For part of one of my current research projects I have a pretty large (26GB) corpus of digitized JSON novels. I’m interested in ingesting these and then performing various methods of authorship attribution to them using delta, nearest shrunken centroid and other techniques.
The two initial challenges here for the data cleanup are:
- The OCR isn’t perfect (in fact, it’s very dodgy in some cases)
- I have a set of metadata, but no correlation to the actual filenames
I’ve been trying to think about the best way that I can handle these two cleanup problems in one go and I think I have an answer. The first answer is that I’ve asked the original supplier whether or not they actually have metadata records that have the filenames. This would solve problem number two, but not the first one (which could have severe consequences for any stylometric analyses).
The other option that I thought of would be to parse the “title” field from the JSON and try to look it up in the metadata record-set that I have.

### DIRECTIONS
• A. In the passage about cleaning up the novel corpus, how large is the corpus of digitized JSON novels?
• B. Extend the post on cleaning up the digitized novel corpus, picking up right after its final sentence.

A series of records

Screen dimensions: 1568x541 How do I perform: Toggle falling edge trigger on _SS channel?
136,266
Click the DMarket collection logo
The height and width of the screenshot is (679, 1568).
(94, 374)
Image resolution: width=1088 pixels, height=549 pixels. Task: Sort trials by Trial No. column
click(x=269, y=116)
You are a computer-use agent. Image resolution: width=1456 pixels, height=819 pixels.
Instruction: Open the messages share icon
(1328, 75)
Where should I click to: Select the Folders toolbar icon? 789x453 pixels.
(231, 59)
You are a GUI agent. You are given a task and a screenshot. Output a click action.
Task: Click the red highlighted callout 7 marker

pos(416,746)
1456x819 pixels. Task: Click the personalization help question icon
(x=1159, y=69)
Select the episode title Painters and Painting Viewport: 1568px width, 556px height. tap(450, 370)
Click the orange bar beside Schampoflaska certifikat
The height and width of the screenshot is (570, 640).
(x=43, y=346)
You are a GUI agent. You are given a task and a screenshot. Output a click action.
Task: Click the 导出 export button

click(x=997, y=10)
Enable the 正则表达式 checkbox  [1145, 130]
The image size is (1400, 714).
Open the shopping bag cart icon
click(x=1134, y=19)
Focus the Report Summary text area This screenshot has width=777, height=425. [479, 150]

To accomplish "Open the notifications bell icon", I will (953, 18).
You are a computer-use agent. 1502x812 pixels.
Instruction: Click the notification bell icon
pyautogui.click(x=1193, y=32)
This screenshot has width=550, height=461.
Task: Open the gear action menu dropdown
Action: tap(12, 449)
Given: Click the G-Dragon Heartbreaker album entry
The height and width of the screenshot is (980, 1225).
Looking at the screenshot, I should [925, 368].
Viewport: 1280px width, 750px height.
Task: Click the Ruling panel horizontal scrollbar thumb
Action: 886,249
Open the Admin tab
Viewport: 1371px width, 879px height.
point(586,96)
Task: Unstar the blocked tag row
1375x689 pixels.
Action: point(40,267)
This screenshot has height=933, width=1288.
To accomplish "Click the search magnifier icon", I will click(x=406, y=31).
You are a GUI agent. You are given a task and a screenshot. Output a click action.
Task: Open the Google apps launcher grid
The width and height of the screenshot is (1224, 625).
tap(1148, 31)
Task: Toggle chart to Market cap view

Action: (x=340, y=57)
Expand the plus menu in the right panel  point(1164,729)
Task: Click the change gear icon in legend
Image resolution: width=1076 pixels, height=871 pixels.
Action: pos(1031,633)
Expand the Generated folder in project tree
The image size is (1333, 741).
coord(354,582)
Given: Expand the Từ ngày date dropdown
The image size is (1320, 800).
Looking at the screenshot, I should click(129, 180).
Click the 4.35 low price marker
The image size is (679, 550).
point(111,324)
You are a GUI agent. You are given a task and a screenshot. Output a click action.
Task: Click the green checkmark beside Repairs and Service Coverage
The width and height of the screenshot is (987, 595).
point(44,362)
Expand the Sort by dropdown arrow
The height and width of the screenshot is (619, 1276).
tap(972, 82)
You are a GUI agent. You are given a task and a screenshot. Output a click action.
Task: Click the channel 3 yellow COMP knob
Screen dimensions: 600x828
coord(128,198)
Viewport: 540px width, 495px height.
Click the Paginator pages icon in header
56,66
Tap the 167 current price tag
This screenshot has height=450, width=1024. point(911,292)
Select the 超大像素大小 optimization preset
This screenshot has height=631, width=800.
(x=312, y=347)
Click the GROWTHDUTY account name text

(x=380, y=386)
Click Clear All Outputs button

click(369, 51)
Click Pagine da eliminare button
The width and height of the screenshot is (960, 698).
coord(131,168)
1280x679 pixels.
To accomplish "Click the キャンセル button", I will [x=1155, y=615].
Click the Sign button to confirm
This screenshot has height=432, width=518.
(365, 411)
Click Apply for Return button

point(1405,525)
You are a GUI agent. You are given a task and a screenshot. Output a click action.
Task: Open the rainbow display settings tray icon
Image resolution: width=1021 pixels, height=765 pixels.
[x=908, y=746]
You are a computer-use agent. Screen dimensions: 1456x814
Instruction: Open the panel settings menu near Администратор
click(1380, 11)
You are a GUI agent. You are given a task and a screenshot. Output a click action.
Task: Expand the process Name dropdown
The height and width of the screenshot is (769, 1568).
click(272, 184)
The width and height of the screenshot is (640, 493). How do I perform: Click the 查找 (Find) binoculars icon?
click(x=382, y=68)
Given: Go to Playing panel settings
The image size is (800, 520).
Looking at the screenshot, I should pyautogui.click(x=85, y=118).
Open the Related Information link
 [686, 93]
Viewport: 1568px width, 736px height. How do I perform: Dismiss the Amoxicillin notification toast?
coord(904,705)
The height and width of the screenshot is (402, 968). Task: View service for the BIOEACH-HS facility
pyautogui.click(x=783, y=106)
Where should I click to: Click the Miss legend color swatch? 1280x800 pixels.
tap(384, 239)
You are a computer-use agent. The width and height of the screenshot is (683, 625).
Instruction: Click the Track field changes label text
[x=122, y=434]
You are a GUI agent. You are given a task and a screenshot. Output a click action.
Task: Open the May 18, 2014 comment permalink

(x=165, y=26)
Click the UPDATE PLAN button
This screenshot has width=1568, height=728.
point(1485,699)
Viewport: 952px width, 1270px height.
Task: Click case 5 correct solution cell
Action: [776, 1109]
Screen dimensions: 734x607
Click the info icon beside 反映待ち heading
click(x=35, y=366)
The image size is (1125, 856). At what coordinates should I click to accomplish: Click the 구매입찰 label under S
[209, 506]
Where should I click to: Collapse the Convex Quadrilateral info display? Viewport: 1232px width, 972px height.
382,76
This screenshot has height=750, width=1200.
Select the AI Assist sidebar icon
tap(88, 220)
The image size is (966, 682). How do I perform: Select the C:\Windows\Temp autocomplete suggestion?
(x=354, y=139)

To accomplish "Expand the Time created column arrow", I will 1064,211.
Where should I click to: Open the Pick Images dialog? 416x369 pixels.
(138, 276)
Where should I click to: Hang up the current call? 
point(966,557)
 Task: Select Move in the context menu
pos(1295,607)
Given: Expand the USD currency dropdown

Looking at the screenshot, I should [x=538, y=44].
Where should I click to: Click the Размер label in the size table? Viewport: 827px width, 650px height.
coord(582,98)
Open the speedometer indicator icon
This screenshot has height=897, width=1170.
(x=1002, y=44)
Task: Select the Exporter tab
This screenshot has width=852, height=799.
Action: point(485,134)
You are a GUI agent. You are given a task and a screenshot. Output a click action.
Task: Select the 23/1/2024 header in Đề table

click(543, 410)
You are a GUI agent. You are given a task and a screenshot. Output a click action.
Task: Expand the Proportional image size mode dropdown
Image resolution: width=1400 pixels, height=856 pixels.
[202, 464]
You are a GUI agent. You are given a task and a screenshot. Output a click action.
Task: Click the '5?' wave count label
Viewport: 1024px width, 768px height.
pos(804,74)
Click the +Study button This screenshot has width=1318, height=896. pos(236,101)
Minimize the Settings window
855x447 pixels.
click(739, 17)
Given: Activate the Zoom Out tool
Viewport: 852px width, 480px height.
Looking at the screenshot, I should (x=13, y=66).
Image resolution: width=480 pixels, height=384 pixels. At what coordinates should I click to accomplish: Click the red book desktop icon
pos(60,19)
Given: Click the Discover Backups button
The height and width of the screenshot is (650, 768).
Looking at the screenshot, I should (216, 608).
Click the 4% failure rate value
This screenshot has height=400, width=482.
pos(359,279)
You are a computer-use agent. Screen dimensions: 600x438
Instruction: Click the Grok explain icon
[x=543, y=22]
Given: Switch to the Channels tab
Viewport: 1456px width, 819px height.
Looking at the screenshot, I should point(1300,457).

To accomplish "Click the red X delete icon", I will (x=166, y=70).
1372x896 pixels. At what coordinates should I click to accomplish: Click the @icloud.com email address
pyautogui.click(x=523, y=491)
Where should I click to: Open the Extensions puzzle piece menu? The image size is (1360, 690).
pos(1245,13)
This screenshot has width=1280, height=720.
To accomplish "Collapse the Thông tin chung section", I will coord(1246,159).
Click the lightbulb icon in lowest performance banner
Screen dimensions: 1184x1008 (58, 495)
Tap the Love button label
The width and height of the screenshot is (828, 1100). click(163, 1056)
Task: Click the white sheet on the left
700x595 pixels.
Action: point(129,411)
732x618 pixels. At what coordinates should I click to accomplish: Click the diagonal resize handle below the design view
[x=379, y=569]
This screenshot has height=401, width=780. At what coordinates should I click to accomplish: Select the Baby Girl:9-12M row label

### REPLIES
• A. It is 26GB.

• B.
So, for instance, a well-scanned edition might have the following record:
[5, "COO-EE TALES OF AUSTRALIAN LIFE"]
While an edition with terrible OCR would have:
[3, "<\u00a9jcbfrrp'. ..fcitioiu *4 JVMW W.ALY TO PAY OLD DEBTS ... etc
So, a possible solution to both problems seems to come out here. If I insist that the title (stripped of punctuation) must be accurate and well scanned, AND I can find a metadata record for it, I’ll probably end up with a reduced set of texts but might also possibly distinguish between good and bad data. Since I’m interested in knowing whether certain novels aesthetically correspond more or less closely to my target text (in terms of author signals) compared to a set of canonical novels, this might be an acceptable trade-off.
Continuing to think about it.